Some of My Recent and Upcoming Bylines

Next month marks five years that I’ve been a freelance reviewer, and I turn 35 later in the year. With these milestones in mind, I’ve been pushing myself a bit more to make contact with new publications and try to get my work out there more widely.

Most recently, I was pleased to have my first article in Literary Hub, an essay about rereading Little Women in its 150th anniversary year in conjunction with the new BBC/PBS miniseries production. (I shared this article intensively on social media, so do forgive me if you’ve already seen it somewhere else!) This is the first time, apart from here on the blog, that I’ve blended book commentary with personal material. I think it’s probably the best “exposure” I’ve had for my writing thus far: last time I looked, Literary Hub’s Facebook post about the article had gotten 123 likes and 33 shares, with 71 likes and 22 retweets on Twitter.

[Note: I now know that the spelling is Katharine Hepburn and have asked twice over e-mail for the editor to correct it, but it’s clearly very low on their list of priorities!]


I continue to review for the Pittsburgh Post-Gazette on a regular basis. My latest review was quite a negative one, alas, for Richard Flanagan’s First Person (). Upcoming: Slave Old Man by Patrick Chamoiseau () and A Weekend in New York by Benjamin Markovits.


I still contribute the occasional review to Shiny New Books. My latest two are of From Here to Eternity by Caitlin Doughty () and All the Beautiful Girls by Elizabeth J. Church ().


I reviewed Florida by Lauren Groff (), my fiction book of the year so far, for Stylist magazine. This is the fourth time I’ve volunteered for their “Book Wars” column, but the first time I’ve ‘won’ – I attribute it to the high class of book!


Bylines coming later in the summer:

  • A dual review of two nature-themed memoirs in the Times Literary Supplement (June 15th issue).
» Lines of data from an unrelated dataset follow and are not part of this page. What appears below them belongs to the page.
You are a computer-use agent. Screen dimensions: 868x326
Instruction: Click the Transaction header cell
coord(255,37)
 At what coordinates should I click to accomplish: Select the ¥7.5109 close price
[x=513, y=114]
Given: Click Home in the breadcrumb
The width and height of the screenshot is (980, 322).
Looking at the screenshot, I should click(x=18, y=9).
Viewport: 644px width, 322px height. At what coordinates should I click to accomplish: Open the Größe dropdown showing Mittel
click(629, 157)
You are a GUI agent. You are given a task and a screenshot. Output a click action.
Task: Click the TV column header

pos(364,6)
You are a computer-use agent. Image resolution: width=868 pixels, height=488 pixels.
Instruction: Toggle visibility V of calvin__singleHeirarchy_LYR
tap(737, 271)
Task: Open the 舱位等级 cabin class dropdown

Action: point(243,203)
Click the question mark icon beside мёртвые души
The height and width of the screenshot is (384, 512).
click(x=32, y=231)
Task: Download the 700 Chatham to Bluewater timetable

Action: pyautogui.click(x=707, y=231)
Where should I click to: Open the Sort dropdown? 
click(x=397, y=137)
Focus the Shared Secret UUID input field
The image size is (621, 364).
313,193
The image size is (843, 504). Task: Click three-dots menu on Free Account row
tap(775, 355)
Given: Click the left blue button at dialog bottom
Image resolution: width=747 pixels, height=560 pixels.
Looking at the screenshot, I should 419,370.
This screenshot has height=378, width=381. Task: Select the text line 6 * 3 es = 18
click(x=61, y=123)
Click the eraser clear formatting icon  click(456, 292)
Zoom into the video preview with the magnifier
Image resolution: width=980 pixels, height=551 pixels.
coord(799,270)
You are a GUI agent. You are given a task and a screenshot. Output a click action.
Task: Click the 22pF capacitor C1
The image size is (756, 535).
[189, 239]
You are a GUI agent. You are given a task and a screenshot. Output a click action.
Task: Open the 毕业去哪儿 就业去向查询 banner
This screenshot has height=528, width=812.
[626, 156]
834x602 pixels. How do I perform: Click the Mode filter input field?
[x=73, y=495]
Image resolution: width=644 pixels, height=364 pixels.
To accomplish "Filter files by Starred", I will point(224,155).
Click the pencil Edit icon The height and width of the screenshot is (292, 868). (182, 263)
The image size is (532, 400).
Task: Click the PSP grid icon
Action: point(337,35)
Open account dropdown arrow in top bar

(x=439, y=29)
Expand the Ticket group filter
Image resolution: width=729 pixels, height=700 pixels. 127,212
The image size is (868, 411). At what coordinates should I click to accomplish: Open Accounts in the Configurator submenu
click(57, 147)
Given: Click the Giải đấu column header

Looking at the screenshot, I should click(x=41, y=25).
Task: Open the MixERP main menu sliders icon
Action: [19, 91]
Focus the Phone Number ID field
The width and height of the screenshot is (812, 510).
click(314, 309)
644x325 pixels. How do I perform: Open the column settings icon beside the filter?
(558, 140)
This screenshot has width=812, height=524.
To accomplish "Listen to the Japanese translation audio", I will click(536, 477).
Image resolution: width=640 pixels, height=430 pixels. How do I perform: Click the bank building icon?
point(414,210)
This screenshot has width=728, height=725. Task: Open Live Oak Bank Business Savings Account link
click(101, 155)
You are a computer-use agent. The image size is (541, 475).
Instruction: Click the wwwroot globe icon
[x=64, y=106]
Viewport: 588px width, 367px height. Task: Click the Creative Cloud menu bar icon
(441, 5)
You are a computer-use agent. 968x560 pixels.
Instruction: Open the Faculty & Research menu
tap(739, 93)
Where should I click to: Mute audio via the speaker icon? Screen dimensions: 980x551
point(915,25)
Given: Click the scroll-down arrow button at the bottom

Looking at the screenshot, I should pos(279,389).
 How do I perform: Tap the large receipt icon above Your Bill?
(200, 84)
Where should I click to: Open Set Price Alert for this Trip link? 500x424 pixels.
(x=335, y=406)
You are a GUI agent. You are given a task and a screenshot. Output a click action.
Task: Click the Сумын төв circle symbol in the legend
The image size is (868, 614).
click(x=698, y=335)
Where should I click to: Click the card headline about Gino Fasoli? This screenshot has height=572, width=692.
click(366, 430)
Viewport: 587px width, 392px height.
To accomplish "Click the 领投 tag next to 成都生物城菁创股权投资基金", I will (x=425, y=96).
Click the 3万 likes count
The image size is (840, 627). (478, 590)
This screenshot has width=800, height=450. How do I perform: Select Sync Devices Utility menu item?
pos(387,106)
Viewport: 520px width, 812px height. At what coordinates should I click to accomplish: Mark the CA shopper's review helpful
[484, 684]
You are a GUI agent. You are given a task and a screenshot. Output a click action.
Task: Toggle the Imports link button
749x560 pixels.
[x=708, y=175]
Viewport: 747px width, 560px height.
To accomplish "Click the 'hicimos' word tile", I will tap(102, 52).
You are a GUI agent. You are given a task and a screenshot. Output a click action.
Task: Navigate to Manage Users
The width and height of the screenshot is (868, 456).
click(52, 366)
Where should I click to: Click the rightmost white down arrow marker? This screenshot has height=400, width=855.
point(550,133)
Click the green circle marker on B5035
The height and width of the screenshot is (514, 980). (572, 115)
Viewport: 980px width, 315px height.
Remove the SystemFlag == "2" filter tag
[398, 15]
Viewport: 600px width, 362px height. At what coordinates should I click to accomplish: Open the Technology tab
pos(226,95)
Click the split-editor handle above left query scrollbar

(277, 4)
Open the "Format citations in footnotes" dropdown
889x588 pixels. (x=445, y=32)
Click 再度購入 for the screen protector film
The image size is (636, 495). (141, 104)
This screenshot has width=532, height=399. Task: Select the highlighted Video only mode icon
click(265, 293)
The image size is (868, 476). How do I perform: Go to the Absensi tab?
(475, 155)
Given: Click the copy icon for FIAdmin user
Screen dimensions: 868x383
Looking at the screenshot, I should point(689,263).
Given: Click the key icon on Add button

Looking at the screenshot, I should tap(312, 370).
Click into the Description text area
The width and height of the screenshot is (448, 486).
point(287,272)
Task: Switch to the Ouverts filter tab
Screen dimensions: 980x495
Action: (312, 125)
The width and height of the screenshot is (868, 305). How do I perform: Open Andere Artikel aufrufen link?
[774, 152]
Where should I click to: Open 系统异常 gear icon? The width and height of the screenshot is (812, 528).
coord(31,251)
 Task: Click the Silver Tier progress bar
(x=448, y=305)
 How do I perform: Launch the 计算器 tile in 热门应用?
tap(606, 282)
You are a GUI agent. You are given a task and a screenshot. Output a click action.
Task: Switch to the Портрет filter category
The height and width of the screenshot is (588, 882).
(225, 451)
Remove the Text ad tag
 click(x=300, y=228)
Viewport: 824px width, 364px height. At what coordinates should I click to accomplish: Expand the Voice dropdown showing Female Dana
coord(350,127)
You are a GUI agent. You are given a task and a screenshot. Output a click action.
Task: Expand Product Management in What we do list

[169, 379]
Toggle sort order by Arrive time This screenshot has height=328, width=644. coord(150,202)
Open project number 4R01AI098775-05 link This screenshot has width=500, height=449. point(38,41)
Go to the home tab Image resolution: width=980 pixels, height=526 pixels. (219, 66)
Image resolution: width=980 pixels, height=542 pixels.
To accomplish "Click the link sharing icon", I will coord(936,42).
This is my third piece for the TLS, but as it’s a longer one it feels a little more ‘real’.
  • An essay on two books about “wasting time” (including Alan Lightman’s) in the Los Angeles Review of Books (June 20th).
  • A dual review of a memoir and a poetry volume by African writers in Wasafiri literary magazine (Issue 95).

Upcoming work, with no publication date yet:

  • A dual review of two death-themed poetry collections for PN Review.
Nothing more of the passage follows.